* **Material to process**:
* * * * * * *

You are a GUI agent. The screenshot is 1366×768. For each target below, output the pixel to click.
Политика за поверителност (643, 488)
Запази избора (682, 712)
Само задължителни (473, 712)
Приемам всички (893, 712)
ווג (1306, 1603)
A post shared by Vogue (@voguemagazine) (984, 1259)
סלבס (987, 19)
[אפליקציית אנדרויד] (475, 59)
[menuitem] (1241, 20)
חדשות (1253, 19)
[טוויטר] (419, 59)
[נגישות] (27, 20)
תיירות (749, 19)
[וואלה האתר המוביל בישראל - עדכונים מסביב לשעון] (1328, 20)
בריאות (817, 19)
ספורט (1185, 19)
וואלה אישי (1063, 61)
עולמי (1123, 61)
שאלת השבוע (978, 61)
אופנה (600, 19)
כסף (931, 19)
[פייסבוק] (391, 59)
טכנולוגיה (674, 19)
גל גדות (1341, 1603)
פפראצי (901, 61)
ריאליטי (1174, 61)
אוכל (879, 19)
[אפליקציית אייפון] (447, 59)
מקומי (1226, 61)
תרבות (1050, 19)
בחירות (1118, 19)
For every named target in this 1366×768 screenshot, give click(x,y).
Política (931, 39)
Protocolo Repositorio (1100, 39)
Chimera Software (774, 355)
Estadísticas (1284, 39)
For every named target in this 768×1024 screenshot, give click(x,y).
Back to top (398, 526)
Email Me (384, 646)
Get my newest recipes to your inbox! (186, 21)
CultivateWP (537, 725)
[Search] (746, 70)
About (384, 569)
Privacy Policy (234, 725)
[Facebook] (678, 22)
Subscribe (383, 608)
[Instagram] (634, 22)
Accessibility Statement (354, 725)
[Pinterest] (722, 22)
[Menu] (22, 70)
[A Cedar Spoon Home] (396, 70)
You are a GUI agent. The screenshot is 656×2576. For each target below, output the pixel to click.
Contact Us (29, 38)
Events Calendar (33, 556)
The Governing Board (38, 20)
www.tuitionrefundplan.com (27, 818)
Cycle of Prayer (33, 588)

* * * * * * *

* **Directions for this task**: Transcribe every record exactly, keeping each line as it is.

* **Response area**:
You are a GUI agent. The screenshot is 1366×768. For each target below, output the pixel to click.
Политика за поверителност (643, 488)
Запази избора (682, 712)
Само задължителни (473, 712)
Приемам всички (893, 712)
ווג (1306, 1603)
A post shared by Vogue (@voguemagazine) (984, 1259)
סלבס (987, 19)
[אפליקציית אנדרויד] (475, 59)
[menuitem] (1241, 20)
חדשות (1253, 19)
[טוויטר] (419, 59)
[נגישות] (27, 20)
תיירות (749, 19)
[וואלה האתר המוביל בישראל - עדכונים מסביב לשעון] (1328, 20)
בריאות (817, 19)
ספורט (1185, 19)
וואלה אישי (1063, 61)
עולמי (1123, 61)
שאלת השבוע (978, 61)
אופנה (600, 19)
כסף (931, 19)
[פייסבוק] (391, 59)
טכנולוגיה (674, 19)
גל גדות (1341, 1603)
פפראצי (901, 61)
ריאליטי (1174, 61)
אוכל (879, 19)
[אפליקציית אייפון] (447, 59)
מקומי (1226, 61)
תרבות (1050, 19)
בחירות (1118, 19)
For every named target in this 1366×768 screenshot, give click(x,y).
Política (931, 39)
Protocolo Repositorio (1100, 39)
Chimera Software (774, 355)
Estadísticas (1284, 39)
For every named target in this 768×1024 screenshot, give click(x,y).
Back to top (398, 526)
Email Me (384, 646)
Get my newest recipes to your inbox! (186, 21)
CultivateWP (537, 725)
[Search] (746, 70)
About (384, 569)
Privacy Policy (234, 725)
[Facebook] (678, 22)
Subscribe (383, 608)
[Instagram] (634, 22)
Accessibility Statement (354, 725)
[Pinterest] (722, 22)
[Menu] (22, 70)
[A Cedar Spoon Home] (396, 70)
You are a GUI agent. The screenshot is 656×2576. For each target below, output the pixel to click.
Contact Us (29, 38)
Events Calendar (33, 556)
The Governing Board (38, 20)
www.tuitionrefundplan.com (27, 818)
Cycle of Prayer (33, 588)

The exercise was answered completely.